Let's implement the Naive Bayes Classifier

Let's first create the **bag of words** from the [IMDB dataset](https://www.kaggle.com/datasets/lakshmi25npathi/imdb-dataset-of-50k-movie-reviews). We'll redo all these lectures in the end with the messages corpus just for fun, for education instead stick to something more serious.







In [None]:
import pandas as pd

In [None]:
imdb_dataset_filepath = "../datasets/IMDB.csv"
messages_dataset_filepath = "../datasets/train.csv"

#imdb_dataset = pd.read_csv(imdb_dataset_filepath)
imdb_dataset = pd.read_csv(messages_dataset_filepath)

print(imdb_dataset)
#print(f"total examples={len(imdb_dataset)}")
#print(f"positive examples={len(imdb_dataset[imdb_dataset['sentiment'] == 'positive'])}")
#print(f"negative examples={len(imdb_dataset[imdb_dataset['sentiment'] == 'negative'])}")
#




*P^(c) = Nc/ Ndoc*
so in our case for `positive` it's = 25000 / 50000 = 1/2. Same for `negative`.

## Material provided
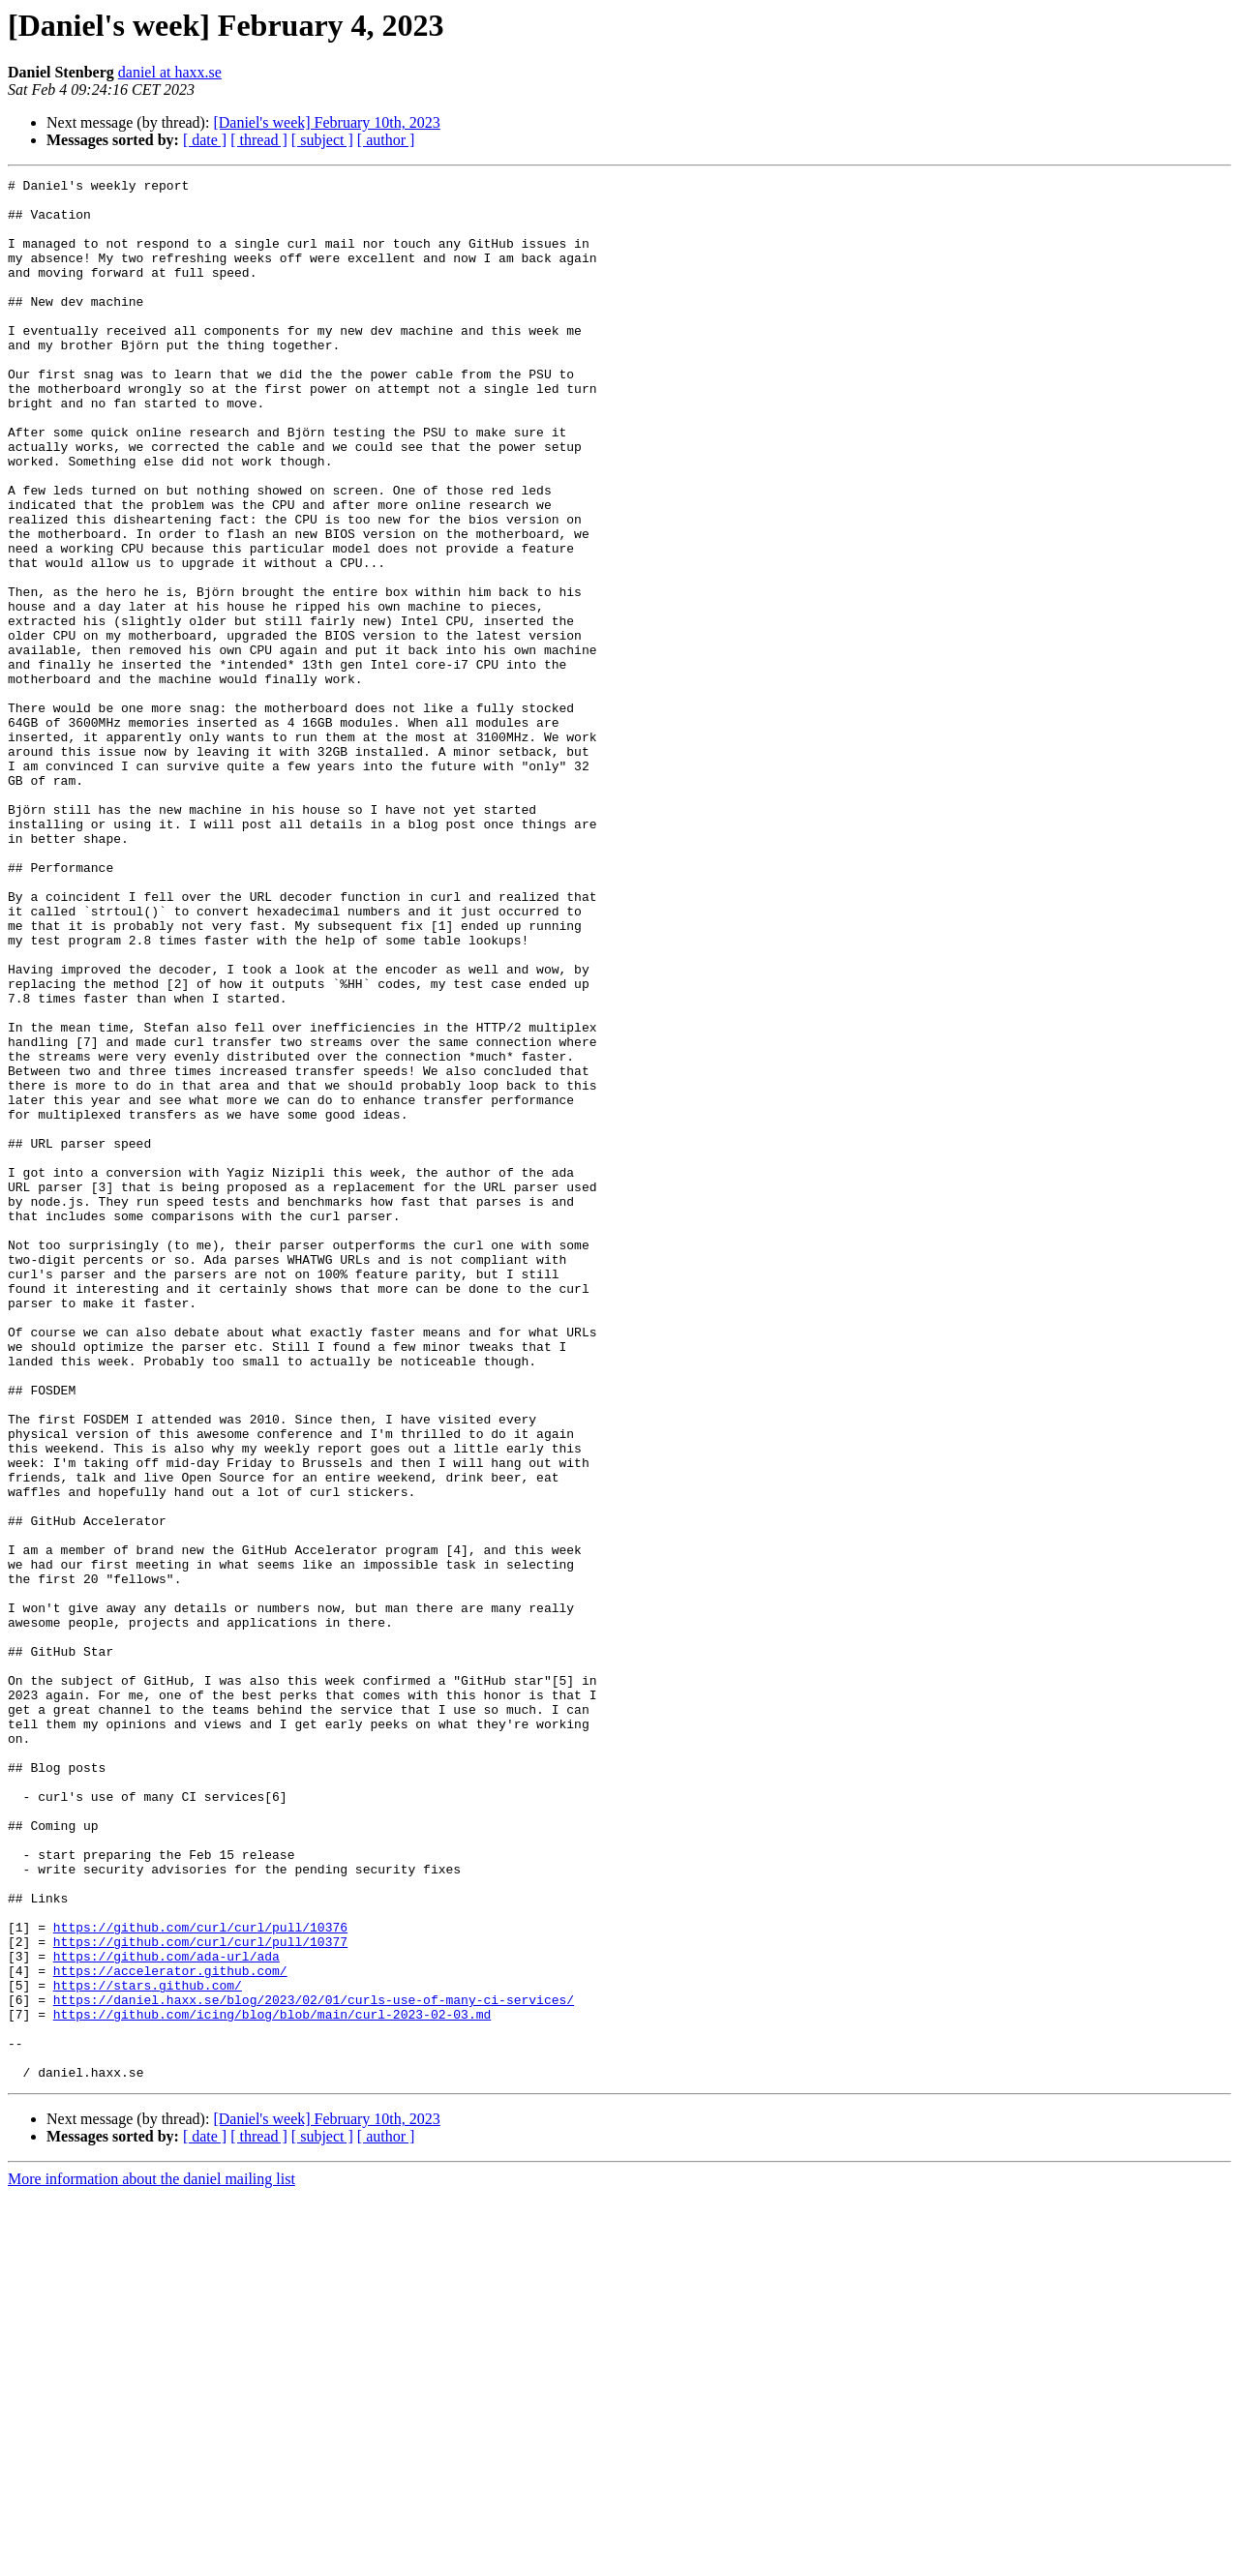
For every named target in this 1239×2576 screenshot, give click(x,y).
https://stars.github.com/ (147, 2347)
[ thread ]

## Written request 1
From the Naive Bayes page, copy the stretch from "Let's implement the" through "something more serious.".
## Written request 2
Shorten the paragraph of the Naive Bayes page that begins "Let's first create the bag of words", keeping its main facts.

## Written reply 1
Let's implement the Naive Bayes Classifier

Let's first create the **bag of words** from the [IMDB dataset](https://www.kaggle.com/datasets/lakshmi25npathi/imdb-dataset-of-50k-movie-reviews). We'll redo all these lectures in the end with the messages corpus just for fun, for education instead stick to something more serious.

## Written reply 2
First, build a bag of words from the IMDB dataset. All these lectures will be redone at the end with the messages corpus for fun, but for learning, something more serious is used instead.